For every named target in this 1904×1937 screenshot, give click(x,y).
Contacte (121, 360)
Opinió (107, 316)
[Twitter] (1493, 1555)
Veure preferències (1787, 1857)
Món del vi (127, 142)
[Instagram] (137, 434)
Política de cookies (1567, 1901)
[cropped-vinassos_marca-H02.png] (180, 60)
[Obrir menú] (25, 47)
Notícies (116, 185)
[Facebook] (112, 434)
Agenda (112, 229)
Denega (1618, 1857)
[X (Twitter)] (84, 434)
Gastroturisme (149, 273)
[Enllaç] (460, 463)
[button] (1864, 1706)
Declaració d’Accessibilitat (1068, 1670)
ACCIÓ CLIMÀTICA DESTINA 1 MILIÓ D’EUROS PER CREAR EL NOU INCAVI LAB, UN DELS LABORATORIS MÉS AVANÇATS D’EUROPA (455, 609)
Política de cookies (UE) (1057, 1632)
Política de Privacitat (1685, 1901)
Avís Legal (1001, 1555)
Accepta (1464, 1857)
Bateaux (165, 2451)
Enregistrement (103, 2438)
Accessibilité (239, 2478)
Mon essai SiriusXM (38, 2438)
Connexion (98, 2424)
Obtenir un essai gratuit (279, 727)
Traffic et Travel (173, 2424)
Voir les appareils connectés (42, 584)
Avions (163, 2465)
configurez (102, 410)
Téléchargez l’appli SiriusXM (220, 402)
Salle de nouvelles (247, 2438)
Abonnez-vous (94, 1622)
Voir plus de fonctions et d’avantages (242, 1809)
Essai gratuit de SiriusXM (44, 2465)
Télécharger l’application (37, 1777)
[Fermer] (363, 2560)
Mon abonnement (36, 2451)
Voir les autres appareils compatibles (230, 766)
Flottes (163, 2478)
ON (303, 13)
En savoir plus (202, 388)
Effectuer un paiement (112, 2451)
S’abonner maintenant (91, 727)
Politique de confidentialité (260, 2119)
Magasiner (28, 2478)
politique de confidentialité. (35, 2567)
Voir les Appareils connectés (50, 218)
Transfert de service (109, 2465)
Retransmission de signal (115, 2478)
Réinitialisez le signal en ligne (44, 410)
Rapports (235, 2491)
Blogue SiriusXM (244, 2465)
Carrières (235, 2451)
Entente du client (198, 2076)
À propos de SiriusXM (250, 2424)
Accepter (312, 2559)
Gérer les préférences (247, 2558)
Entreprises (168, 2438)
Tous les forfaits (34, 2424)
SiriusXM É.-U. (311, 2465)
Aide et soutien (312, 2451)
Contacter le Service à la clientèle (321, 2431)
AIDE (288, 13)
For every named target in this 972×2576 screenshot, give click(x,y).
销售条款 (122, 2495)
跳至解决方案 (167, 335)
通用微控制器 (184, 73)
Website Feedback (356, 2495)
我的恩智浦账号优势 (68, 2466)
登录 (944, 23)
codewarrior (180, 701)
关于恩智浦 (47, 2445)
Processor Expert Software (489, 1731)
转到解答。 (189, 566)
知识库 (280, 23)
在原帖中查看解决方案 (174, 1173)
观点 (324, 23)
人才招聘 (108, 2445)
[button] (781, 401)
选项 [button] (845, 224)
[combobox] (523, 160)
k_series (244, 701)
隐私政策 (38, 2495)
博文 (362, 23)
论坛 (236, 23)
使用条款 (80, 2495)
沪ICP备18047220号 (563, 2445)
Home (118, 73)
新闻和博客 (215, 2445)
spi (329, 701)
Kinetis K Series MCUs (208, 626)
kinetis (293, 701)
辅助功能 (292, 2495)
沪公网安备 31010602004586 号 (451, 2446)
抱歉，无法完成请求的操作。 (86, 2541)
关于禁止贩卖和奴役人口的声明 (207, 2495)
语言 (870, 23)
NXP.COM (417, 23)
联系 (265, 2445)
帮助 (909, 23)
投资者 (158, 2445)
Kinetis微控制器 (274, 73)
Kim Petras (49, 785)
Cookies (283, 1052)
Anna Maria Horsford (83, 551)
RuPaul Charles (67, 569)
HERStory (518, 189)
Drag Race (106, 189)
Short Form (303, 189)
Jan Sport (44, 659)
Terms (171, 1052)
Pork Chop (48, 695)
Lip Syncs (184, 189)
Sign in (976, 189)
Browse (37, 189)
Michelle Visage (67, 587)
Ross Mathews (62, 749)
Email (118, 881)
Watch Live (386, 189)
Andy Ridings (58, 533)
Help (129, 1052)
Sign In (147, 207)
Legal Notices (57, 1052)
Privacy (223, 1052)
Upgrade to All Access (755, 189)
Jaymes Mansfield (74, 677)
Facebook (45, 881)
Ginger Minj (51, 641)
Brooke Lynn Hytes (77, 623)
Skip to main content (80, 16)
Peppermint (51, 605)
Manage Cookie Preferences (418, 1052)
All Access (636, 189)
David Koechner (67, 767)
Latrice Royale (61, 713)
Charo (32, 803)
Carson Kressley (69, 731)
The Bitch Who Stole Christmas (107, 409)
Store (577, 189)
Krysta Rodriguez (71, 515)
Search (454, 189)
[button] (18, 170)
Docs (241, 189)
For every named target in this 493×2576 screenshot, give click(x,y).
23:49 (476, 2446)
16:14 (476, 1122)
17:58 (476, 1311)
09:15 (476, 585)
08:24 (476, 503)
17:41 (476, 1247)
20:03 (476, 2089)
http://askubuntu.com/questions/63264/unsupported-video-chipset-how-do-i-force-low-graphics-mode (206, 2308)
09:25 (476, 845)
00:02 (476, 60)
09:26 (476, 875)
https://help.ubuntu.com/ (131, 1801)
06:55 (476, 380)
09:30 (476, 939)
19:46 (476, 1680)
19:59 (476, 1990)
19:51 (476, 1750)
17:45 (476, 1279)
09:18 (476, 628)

◆ **What to do**
Your task is to reproduce all the material exactly as it stands.

◆ **Answer to this task**
For every named target in this 1904×1937 screenshot, give click(x,y).
Contacte (121, 360)
Opinió (107, 316)
[Twitter] (1493, 1555)
Veure preferències (1787, 1857)
Món del vi (127, 142)
[Instagram] (137, 434)
Política de cookies (1567, 1901)
[cropped-vinassos_marca-H02.png] (180, 60)
[Obrir menú] (25, 47)
Notícies (116, 185)
[Facebook] (112, 434)
Agenda (112, 229)
Denega (1618, 1857)
[X (Twitter)] (84, 434)
Gastroturisme (149, 273)
[Enllaç] (460, 463)
[button] (1864, 1706)
Declaració d’Accessibilitat (1068, 1670)
ACCIÓ CLIMÀTICA DESTINA 1 MILIÓ D’EUROS PER CREAR EL NOU INCAVI LAB, UN DELS LABORATORIS MÉS AVANÇATS D’EUROPA (455, 609)
Política de cookies (UE) (1057, 1632)
Política de Privacitat (1685, 1901)
Avís Legal (1001, 1555)
Accepta (1464, 1857)
Bateaux (165, 2451)
Enregistrement (103, 2438)
Accessibilité (239, 2478)
Mon essai SiriusXM (38, 2438)
Connexion (98, 2424)
Obtenir un essai gratuit (279, 727)
Traffic et Travel (173, 2424)
Voir les appareils connectés (42, 584)
Avions (163, 2465)
configurez (102, 410)
Téléchargez l’appli SiriusXM (220, 402)
Salle de nouvelles (247, 2438)
Abonnez-vous (94, 1622)
Voir plus de fonctions et d’avantages (242, 1809)
Essai gratuit de SiriusXM (44, 2465)
Télécharger l’application (37, 1777)
[Fermer] (363, 2560)
Mon abonnement (36, 2451)
Voir les autres appareils compatibles (230, 766)
Flottes (163, 2478)
ON (303, 13)
En savoir plus (202, 388)
Effectuer un paiement (112, 2451)
S’abonner maintenant (91, 727)
Politique de confidentialité (260, 2119)
Magasiner (28, 2478)
politique de confidentialité. (35, 2567)
Voir les Appareils connectés (50, 218)
Transfert de service (109, 2465)
Retransmission de signal (115, 2478)
Réinitialisez le signal en ligne (44, 410)
Rapports (235, 2491)
Blogue SiriusXM (244, 2465)
Carrières (235, 2451)
Entente du client (198, 2076)
À propos de SiriusXM (250, 2424)
Accepter (312, 2559)
Gérer les préférences (247, 2558)
Entreprises (168, 2438)
Tous les forfaits (34, 2424)
SiriusXM É.-U. (311, 2465)
Aide et soutien (312, 2451)
Contacter le Service à la clientèle (321, 2431)
AIDE (288, 13)
For every named target in this 972×2576 screenshot, give click(x,y).
销售条款 (122, 2495)
跳至解决方案 (167, 335)
通用微控制器 (184, 73)
Website Feedback (356, 2495)
我的恩智浦账号优势 (68, 2466)
登录 (944, 23)
codewarrior (180, 701)
关于恩智浦 (47, 2445)
Processor Expert Software (489, 1731)
转到解答。 (189, 566)
知识库 (280, 23)
在原帖中查看解决方案 (174, 1173)
观点 (324, 23)
人才招聘 (108, 2445)
[button] (781, 401)
选项 [button] (845, 224)
[combobox] (523, 160)
k_series (244, 701)
隐私政策 (38, 2495)
博文 (362, 23)
论坛 (236, 23)
使用条款 (80, 2495)
沪ICP备18047220号 (563, 2445)
Home (118, 73)
新闻和博客 (215, 2445)
spi (329, 701)
Kinetis K Series MCUs (208, 626)
kinetis (293, 701)
辅助功能 (292, 2495)
沪公网安备 31010602004586 号 (451, 2446)
抱歉，无法完成请求的操作。 (86, 2541)
关于禁止贩卖和奴役人口的声明 (207, 2495)
语言 (870, 23)
NXP.COM (417, 23)
联系 (265, 2445)
帮助 (909, 23)
投资者 (158, 2445)
Kinetis微控制器 (274, 73)
Kim Petras (49, 785)
Cookies (283, 1052)
Anna Maria Horsford (83, 551)
RuPaul Charles (67, 569)
HERStory (518, 189)
Drag Race (106, 189)
Short Form (303, 189)
Jan Sport (44, 659)
Terms (171, 1052)
Pork Chop (48, 695)
Lip Syncs (184, 189)
Sign in (976, 189)
Browse (37, 189)
Michelle Visage (67, 587)
Ross Mathews (62, 749)
Email (118, 881)
Watch Live (386, 189)
Andy Ridings (58, 533)
Help (129, 1052)
Sign In (147, 207)
Legal Notices (57, 1052)
Privacy (223, 1052)
Upgrade to All Access (755, 189)
Jaymes Mansfield (74, 677)
Facebook (45, 881)
Ginger Minj (51, 641)
Brooke Lynn Hytes (77, 623)
Skip to main content (80, 16)
Peppermint (51, 605)
Manage Cookie Preferences (418, 1052)
All Access (636, 189)
David Koechner (67, 767)
Latrice Royale (61, 713)
Charo (32, 803)
Carson Kressley (69, 731)
The Bitch Who Stole Christmas (107, 409)
Store (577, 189)
Krysta Rodriguez (71, 515)
Search (454, 189)
[button] (18, 170)
Docs (241, 189)
For every named target in this 493×2576 screenshot, give click(x,y).
23:49 (476, 2446)
16:14 (476, 1122)
17:58 (476, 1311)
09:15 (476, 585)
08:24 (476, 503)
17:41 (476, 1247)
20:03 (476, 2089)
http://askubuntu.com/questions/63264/unsupported-video-chipset-how-do-i-force-low-graphics-mode (206, 2308)
09:25 (476, 845)
00:02 (476, 60)
09:26 (476, 875)
https://help.ubuntu.com/ (131, 1801)
06:55 (476, 380)
09:30 (476, 939)
19:46 (476, 1680)
19:59 (476, 1990)
19:51 (476, 1750)
17:45 (476, 1279)
09:18 (476, 628)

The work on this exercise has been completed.